It's hard to talk about Metal Gear Solid 2 without treading ground video essayists on YouTube haven't already worn to the bedrock. By now every point of discussion has been mined, you know what the game is about and you've already made up your mind whether you want to play it or not. For some it's the black sheep of the Solid series, for others it's a high point that was eerily predictive of the current Internet era.

I suppose I fall into the later camp. Gameplay just feels great, there's some really fun parts of the Big Shell to sneak through, and screen-to-screen stealth-puzzle driven progression of the game feels just as intelligently designed as the original Metal Gear Solid. Granted, I see a lot of validity to the complaint that the Big Shell's nearly identical struts wears a bit thin, and it is at times a little disorienting when everything looks the same and you're told to go to Strut A or C or F or whatever. It's a definite weakness over the more defined landmarks of Shadow Moses, and the excellent Tanker chapter that opens MGS2 only highlights the Big Shell's shortcomings even more.

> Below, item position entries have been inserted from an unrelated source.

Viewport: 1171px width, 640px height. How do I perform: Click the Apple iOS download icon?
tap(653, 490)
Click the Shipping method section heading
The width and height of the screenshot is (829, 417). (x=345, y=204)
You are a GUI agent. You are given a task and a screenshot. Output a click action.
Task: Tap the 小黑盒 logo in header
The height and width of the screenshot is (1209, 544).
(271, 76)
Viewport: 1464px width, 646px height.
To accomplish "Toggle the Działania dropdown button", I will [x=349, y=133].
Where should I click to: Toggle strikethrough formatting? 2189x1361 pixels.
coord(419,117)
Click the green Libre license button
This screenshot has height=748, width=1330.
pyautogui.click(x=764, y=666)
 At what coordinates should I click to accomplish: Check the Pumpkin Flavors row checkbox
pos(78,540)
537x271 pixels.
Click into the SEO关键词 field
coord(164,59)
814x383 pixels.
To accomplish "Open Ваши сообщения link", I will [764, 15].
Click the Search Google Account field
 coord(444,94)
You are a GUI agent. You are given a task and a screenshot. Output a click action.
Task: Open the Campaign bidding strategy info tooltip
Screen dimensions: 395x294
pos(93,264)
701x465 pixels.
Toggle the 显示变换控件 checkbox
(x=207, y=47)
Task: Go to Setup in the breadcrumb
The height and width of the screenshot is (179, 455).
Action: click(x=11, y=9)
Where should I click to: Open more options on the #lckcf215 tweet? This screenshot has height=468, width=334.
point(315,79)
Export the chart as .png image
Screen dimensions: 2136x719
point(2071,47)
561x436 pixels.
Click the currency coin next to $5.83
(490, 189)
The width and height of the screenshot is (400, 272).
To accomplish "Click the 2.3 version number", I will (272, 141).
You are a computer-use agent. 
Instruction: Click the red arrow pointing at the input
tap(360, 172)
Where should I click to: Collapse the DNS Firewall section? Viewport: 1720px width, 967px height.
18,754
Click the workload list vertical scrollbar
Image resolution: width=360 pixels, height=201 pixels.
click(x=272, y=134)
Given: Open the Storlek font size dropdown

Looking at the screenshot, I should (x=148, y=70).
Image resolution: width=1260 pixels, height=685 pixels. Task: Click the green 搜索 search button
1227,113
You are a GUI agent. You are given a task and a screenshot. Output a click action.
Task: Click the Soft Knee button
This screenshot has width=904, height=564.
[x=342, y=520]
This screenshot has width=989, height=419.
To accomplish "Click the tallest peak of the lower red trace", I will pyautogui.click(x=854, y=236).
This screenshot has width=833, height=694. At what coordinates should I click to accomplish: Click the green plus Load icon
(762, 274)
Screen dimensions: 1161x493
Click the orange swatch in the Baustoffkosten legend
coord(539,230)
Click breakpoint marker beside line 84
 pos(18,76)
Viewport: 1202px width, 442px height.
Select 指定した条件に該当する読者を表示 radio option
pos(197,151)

The incredible amount of detail keeps me invested, though. Shooting buckets of ice cause cubes to fly out, which you can then individually knock around or just watch melt in real time. Getting out of the rain in the Tanker chapter causes condensation to build up on the screen and spending too long in it will give Snake a cold. Urine splatters on Raiden's head with physics that beautiful recreate life. Now days if a glass doesn't shatter when you shoot it in a game people will bitch to death on Twitter about how lazy and unfit for continued existence the developers are. Back in 2001 though, Metal Gear Solid 2 showed how truly drastic the leap was between fifth and sixth gen hardware. Slipping on bird shit? That's only possible with the power of Emotion Engine, baby!

But of course what dominates most of the discussion around Metal Gear Solid 2 is its story, which deals heavily in themes of information control, particularly in the digital age. For much of the game it simply comes across as if Kojima just read 1984. It's a shallow, unchallenging take on censorship and culture control, that is until the very end of the game when Kojima begins to lay out exactly how this will all manifest in the digital age, where junk data reigns supreme. It's some pretty interesting stuff and also allows Kojima to do even more interesting things with how you play MGS2's climactic act, but it also results in some horrible pacing issues. Structurally speaking, MGS2's final two hours are hampered by excessively long codec calls interspersed between what is otherwise the story's more tense moments. Like, Solidus is right here and he brought two samurai swords so we can stab each other to death on top of the federal reserve building or whatever but hold up, AI Campbell needs to yack at me for 20 minutes.

Still, it is important to note that in 2001 a little over 50% of American households had an internet connection. The Internet was a far cry from its current incarnation, where much of our lives are tangled up in the world wide web. There was no Twitter, no YouTube, no Facebook to revolutionize the way we keep in touch with one another, let alone the way information is disseminated to the masses. And yet with each passing year MGS2 becomes more prescient. Maybe it's a time and place thing. I was pretty young when this came out and much of what Kojima was laying out in the last act went over my stupid little head, but it stuck with me, and I got to see the Internet shape itself into that very monster in real time. I wonder if someone born after the Web 2.0 explosion would really get as much out of it as I did.

And yeah, sure, Raiden is a real wet fart of a character. I mean the guy doesn't even have any posters in his room, what kind of sick freak doesn't have at least one poster? And Rosemary? Yeah, she's a cardboard cutout of a character, the sort of person who is so boring they would fall in love with the first guy to tell her she's wrong about what building was in King Kong. There's plenty of valid criticisms about the story! But I like it. I like getting to see Snake through the perspective of a rookie. I like the weirdo conspiracy to essentially mold Raiden into Snake's double. I don't even mind Raiden's lack of agency given how that factors into the overall narrative and central themes.

Really, I think I just like Metal Gear Solid 2.